Respuesta: La acción a la que se refiere esta pregunta se denomina autodefensa. La legítima defensa de las personas y las sociedades no es una excepción a la prohibición de la muerte del inocente que constituye el homicidio voluntario. «La acción de defenderse [...] puede entrañar un doble efecto: el uno es la conservación de la propia vida; el otro, la muerte del agresor» (Santo Tomás de Aquino, Summa theologiae, 2-2, q. 64, a. 7). «Nada impide que un solo acto tenga dos efectos, de los que uno sólo es querido, sin embargo el otro está más allá de la intención» (Santo Tomás de Aquino, Summa theologiae, 2-2, q. 64, a. 7) (CatIglCat n. 2263).

 

El amor hacia uno mismo se mantiene como un principio fundamental de la acción moral. Por consiguiente, es legítimo insistir en el respeto al propio derecho a la vida. Quien defiende su vida no es culpable de homicidio, incluso si se ve forzado a asestar a su agresor un golpe mortal:

 

Si para defenderse se ejerce una violencia mayor que la necesaria, se trataría de una acción ilícita. Pero si se rechaza la violencia en forma mesurada, la acción sería lícita [...] y no es necesario para la salvación que se omita este acto de protección mesurada a fin de evitar matar al otro, pues es mayor la obligación que se tiene de velar por la propia vida que por la de otro (Santo Tomás de Aquino, Summa theologiae, 2-2, q. 64, a. 7) (CatIgleCat n. 2264).

 

La legítima defensa puede ser no solamente un derecho, sino un deber grave, para el que es responsable de la vida de otro. La defensa del bien común exige colocar al agresor en la situación de no poder causar prejuicio. Por este motivo, los que tienen autoridad legítima tienen también el derecho de rechazar, incluso con el uso de las armas, a los agresores de la sociedad civil confiada a su responsabilidad (CatIglCat n. 2265).

 

A la exigencia de la tutela del bien común corresponde el esfuerzo del Estado para contener la difusión de comportamientos lesivos de los derechos humanos y las normas fundamentales de la convivencia civil.
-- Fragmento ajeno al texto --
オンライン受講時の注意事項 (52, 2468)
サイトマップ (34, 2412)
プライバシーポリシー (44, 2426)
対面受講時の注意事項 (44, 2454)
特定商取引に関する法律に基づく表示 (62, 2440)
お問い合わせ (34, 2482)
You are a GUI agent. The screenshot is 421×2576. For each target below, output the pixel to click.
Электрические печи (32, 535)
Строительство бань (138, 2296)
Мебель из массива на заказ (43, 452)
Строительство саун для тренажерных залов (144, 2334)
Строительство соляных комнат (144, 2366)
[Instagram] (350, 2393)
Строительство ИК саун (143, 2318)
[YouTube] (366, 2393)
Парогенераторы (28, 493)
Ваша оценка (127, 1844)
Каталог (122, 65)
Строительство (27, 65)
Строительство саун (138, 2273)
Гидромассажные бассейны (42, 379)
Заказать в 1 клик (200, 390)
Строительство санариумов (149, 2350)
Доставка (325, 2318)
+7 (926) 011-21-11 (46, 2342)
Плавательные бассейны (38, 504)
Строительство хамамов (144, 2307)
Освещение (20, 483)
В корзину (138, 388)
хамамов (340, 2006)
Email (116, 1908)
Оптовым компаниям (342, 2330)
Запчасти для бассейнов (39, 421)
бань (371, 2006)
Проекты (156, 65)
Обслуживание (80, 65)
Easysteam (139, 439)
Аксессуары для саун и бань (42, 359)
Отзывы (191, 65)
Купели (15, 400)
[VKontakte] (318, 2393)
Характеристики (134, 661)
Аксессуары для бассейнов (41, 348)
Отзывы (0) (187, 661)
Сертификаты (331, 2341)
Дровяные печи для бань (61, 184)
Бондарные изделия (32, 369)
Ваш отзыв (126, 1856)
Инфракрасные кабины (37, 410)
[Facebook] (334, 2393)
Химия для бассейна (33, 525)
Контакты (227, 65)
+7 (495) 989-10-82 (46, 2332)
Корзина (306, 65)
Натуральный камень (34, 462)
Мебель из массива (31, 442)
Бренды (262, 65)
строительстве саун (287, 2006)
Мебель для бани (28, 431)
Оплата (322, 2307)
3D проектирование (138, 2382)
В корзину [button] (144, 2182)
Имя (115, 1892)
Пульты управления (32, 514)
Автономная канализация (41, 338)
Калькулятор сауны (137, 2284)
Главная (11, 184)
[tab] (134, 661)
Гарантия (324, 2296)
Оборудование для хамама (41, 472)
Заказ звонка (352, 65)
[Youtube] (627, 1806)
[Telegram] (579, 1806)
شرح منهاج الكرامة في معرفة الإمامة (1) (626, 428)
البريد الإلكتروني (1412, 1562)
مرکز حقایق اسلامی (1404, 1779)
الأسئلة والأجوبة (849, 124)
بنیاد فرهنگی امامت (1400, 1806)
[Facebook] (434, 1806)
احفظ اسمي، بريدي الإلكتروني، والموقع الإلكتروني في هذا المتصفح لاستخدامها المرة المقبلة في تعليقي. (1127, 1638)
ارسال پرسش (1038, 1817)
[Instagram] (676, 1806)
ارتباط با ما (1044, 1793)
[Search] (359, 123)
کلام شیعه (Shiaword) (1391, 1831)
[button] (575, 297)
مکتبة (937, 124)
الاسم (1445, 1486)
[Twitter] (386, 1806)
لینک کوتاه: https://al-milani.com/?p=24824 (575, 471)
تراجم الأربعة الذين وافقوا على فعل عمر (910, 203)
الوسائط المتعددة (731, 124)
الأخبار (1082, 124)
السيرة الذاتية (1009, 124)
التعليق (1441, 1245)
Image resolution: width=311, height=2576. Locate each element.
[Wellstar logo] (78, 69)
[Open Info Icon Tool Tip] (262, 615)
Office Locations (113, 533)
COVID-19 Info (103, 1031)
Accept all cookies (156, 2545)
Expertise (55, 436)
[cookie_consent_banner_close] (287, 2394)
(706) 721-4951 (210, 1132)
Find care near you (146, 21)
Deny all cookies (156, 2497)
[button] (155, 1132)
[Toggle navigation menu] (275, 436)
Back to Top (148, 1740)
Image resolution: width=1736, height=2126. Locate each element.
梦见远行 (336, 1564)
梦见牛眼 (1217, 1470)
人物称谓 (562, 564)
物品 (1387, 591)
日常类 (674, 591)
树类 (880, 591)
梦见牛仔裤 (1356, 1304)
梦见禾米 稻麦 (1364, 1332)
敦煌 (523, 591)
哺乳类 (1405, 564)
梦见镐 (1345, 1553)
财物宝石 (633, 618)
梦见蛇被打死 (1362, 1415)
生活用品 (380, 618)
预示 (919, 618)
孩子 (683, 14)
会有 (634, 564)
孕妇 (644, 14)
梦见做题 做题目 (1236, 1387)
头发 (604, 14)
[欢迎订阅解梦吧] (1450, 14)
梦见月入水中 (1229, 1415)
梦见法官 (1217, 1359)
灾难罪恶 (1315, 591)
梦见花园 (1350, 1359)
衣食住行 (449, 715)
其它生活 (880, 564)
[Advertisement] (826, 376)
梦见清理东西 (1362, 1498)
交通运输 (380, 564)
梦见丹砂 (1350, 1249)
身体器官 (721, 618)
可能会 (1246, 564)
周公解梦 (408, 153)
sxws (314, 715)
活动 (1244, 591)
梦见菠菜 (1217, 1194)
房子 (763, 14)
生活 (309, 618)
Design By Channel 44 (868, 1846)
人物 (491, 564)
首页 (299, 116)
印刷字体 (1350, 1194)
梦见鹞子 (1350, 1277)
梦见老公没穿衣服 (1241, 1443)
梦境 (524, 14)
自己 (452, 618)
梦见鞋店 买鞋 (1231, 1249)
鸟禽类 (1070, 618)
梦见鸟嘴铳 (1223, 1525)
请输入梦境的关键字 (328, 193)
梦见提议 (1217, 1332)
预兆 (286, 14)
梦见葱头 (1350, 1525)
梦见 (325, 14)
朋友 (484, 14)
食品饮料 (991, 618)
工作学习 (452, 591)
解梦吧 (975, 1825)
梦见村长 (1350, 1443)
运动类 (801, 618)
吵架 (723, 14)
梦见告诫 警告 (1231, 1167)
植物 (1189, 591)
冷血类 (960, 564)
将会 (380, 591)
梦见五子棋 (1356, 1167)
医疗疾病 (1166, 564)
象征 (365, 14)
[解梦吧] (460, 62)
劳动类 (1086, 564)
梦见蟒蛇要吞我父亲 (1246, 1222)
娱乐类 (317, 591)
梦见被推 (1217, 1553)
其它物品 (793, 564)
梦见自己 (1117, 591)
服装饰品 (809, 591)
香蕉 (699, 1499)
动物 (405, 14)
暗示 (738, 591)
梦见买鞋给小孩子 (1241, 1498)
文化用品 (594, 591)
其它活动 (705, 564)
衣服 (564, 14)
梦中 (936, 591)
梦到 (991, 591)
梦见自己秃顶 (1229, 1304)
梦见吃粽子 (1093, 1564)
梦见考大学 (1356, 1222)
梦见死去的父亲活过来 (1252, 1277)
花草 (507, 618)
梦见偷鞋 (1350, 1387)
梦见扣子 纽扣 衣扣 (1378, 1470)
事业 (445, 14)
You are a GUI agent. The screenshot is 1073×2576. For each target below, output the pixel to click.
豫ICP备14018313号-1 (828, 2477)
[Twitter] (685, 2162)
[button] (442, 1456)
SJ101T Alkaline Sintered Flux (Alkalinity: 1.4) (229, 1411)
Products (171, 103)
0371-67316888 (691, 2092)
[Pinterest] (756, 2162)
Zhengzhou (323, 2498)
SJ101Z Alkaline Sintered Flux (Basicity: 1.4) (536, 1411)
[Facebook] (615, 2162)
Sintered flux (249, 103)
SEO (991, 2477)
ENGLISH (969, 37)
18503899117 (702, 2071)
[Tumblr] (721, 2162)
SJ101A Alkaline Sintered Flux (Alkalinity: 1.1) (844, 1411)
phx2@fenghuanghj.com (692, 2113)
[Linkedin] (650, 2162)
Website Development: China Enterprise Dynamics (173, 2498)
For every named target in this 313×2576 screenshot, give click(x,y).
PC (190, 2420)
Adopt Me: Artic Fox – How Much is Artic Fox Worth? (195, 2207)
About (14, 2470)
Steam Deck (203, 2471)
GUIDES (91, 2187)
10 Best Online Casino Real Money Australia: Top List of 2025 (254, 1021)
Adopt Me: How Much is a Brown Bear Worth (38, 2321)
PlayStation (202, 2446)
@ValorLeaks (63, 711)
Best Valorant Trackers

La legítima autoridad pública tiene el derecho y el deber de aplicar penas proporcionadas a la gravedad del delito. La pena tiene, ante todo, la finalidad de reparar el desorden introducido por la culpa. Cuando la pena es aceptada voluntariamente por el culpable, adquiere un valor de expiación. La pena finalmente, además de la defensa del orden público y la tutela de la seguridad de las personas, tiene una finalidad medicinal: en la medida de lo posible, debe contribuir a la enmienda del culpable (CatIglCat n. 2266).

 

La enseñanza tradicional de la Iglesia no excluye, supuesta la plena comprobación de la identidad y de la responsabilidad del culpable, el recurso a la pena de muerte, si esta fuera el único camino posible para defender eficazmente del agresor injusto las vidas humanas (CatIglCat n. 2267).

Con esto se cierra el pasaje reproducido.